Die abgeleiteten Regeln
Aus dem VSEPR-Modell ergeben sich folgende Regeln für Moleküle des Typs AXn:
- Die Elektronenpaare der Valenzschale des Zentralatoms (A), d.h. des Atoms im Zentrum des Moleküls, ordnen sich so an, dass der Abstand zwischen ihnen möglichst groß wird.
- Die freien Elektronenpaare (hier mit E symbolisiert) in einem Molekül vom Typ AXnEm beanspruchen mehr Raum als die bindenden Elektronenpaare und führen somit zu einer Vergrößerung der Winkel X-A-E und einer Verkleinerung der Winkel X-A-X.

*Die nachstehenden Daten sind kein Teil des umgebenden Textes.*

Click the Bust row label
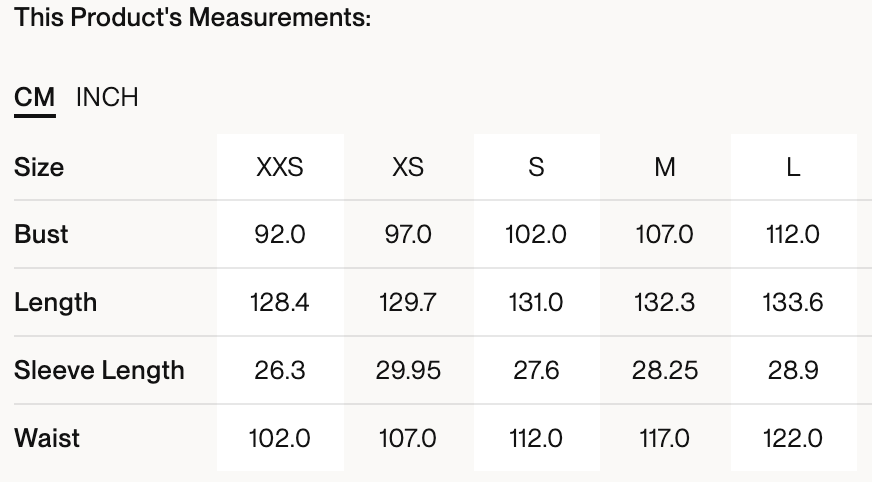This screenshot has width=872, height=482. [x=41, y=234]
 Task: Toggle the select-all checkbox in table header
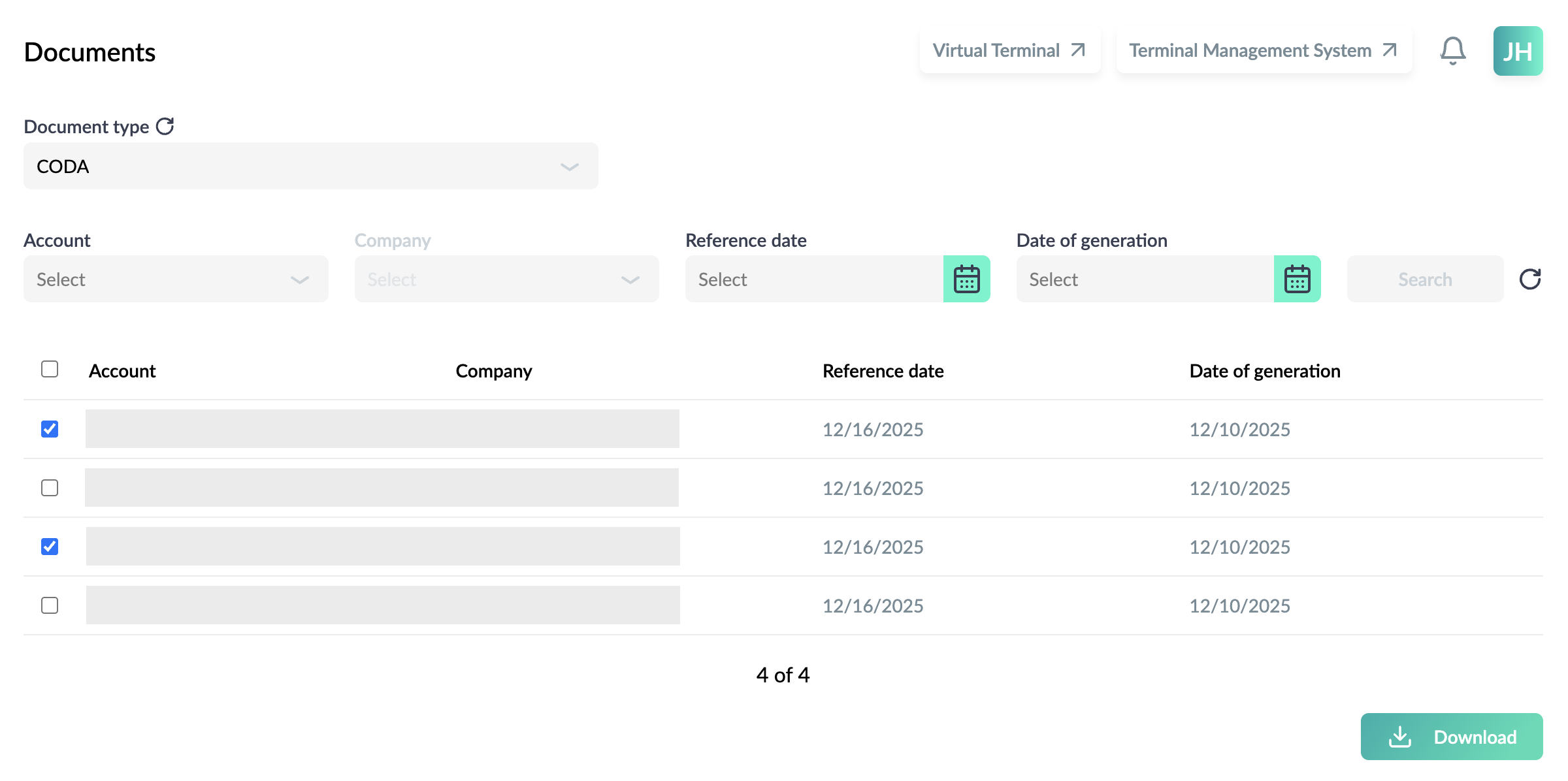tap(50, 369)
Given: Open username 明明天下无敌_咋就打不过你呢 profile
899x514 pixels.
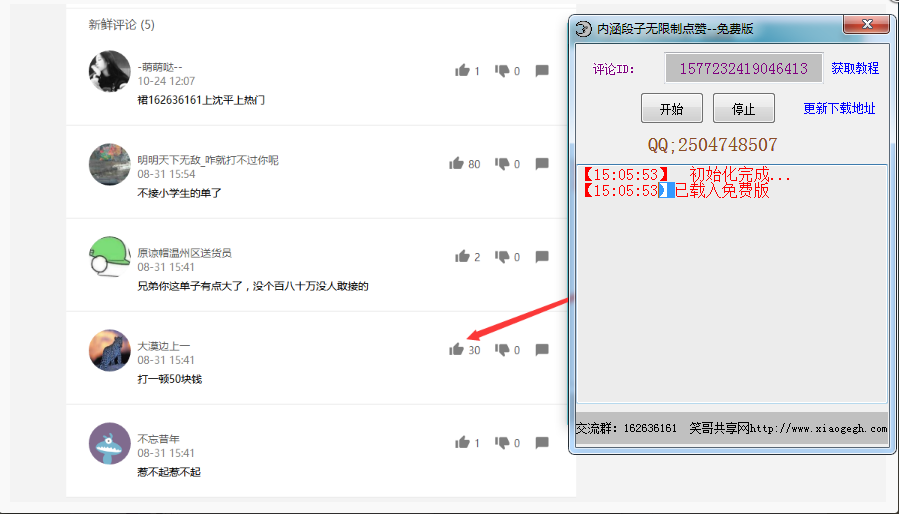Looking at the screenshot, I should click(208, 160).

- Einzelne freie Elektronen in Radikalen nehmen weniger Raum ein als freie Elektronenpaare.
- Größere Elektronegativitätsdifferenzen zwischen A und X vermindern damit den Raumbedarf der entsprechenden Bindung.
- Mehrfachbindungen beanspruchen mehr Raum als Einfachbindungen, wobei der Platzbedarf mit der Bindungsordnung steigt.
- Für die Bestimmung der groben Molekülstruktur werden jedoch nur die Sigma-Bindungen herangezogen, d.h. Mehrfachbindungen werden hier wie Einfachbindungen behandelt.
- Kleinere Zentralatome bzw. größere negativ polarisierte Liganden bewirken eine starke sterische und elektronische Abstoßungskraft, die die eines freien Elektronenpaars übertreffen kann.
Vorhersagen bei freien Elektronenpaaren am Zentralatom
Wenn keine freien Elektronenpaare am Zentralatom vorhanden sind, können Molekülstrukturen recht einfach durch Abzählen der „Reste“ vorhergesagt werden.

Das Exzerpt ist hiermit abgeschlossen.